▶ _Problem statement_:
Below are records; how many of their lines contain "question"? Answer with only the number.

▶ _Provided entries_:
__________

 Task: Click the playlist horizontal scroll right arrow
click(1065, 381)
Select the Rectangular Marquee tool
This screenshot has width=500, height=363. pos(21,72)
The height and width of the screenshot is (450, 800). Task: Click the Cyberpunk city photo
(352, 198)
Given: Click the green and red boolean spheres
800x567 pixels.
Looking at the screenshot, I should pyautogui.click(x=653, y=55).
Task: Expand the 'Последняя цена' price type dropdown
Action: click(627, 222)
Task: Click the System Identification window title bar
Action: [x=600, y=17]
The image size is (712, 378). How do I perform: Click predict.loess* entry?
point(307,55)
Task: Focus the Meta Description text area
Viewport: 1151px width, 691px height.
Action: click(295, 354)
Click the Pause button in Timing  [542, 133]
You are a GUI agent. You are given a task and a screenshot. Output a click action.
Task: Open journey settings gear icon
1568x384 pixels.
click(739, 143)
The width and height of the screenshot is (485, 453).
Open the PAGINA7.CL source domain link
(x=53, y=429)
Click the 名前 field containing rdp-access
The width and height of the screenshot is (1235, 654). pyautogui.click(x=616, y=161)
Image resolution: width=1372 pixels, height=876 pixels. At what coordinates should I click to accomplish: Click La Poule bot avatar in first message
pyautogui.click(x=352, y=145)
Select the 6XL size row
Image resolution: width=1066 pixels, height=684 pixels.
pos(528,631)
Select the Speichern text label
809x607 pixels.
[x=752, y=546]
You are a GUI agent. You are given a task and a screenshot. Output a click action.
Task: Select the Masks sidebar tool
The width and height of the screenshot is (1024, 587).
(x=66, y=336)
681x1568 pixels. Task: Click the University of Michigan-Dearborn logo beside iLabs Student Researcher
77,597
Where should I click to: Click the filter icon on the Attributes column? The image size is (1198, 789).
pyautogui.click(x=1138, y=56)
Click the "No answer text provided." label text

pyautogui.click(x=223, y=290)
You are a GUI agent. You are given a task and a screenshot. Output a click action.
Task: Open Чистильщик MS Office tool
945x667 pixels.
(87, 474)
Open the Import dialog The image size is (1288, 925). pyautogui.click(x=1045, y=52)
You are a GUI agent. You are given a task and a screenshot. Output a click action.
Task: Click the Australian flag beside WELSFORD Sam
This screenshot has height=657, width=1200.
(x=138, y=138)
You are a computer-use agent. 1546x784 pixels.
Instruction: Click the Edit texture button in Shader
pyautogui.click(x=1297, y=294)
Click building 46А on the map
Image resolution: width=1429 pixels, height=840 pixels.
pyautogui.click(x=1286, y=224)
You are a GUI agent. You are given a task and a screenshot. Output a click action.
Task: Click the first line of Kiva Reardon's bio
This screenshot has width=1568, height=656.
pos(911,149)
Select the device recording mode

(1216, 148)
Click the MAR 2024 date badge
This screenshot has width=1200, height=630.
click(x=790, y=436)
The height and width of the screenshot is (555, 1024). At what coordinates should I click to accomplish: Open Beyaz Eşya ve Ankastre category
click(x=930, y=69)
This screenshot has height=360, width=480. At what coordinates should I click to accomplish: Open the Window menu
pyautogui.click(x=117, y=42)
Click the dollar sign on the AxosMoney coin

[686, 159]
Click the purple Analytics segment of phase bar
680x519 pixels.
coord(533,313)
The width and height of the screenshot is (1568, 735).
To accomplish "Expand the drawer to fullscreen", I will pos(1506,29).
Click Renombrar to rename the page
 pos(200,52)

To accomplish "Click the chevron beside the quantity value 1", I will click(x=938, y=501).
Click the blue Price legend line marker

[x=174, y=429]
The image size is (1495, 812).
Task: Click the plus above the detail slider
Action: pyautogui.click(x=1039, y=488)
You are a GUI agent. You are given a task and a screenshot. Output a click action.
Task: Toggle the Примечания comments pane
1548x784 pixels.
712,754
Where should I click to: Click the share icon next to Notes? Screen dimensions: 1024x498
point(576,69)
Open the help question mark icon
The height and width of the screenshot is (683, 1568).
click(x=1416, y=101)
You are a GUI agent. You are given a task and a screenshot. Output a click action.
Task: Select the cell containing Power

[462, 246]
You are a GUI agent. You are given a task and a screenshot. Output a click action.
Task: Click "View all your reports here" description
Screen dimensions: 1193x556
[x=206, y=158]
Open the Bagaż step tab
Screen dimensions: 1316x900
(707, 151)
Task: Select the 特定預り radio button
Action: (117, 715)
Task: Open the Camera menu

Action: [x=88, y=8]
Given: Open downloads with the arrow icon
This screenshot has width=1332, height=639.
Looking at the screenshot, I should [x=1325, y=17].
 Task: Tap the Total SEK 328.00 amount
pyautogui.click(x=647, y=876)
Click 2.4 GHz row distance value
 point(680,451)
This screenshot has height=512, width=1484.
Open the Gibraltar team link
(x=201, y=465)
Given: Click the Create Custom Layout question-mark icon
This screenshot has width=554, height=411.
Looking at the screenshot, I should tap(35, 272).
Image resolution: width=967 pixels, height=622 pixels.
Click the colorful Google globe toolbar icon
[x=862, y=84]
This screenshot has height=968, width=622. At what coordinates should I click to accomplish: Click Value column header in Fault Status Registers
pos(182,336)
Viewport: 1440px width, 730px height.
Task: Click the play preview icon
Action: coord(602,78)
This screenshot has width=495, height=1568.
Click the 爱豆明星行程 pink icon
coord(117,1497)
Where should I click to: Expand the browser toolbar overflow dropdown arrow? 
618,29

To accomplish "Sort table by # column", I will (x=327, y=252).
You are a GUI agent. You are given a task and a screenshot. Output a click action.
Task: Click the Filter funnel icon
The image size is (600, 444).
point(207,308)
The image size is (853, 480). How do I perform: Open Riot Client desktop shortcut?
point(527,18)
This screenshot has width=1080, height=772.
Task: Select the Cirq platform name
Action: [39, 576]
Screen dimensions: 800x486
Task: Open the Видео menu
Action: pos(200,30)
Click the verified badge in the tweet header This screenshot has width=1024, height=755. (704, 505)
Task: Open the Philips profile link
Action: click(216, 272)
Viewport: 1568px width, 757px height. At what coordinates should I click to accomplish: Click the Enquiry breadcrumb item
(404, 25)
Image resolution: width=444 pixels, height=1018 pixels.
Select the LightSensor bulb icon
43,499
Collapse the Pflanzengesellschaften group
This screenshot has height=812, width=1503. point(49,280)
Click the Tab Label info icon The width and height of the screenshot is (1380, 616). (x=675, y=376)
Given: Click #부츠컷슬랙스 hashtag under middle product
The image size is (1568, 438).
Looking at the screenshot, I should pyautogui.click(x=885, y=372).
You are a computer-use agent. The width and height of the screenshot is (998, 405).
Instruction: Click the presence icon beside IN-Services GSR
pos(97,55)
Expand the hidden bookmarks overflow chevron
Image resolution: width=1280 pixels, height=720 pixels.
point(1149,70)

__________

▶ _Answer to the exercise_:
2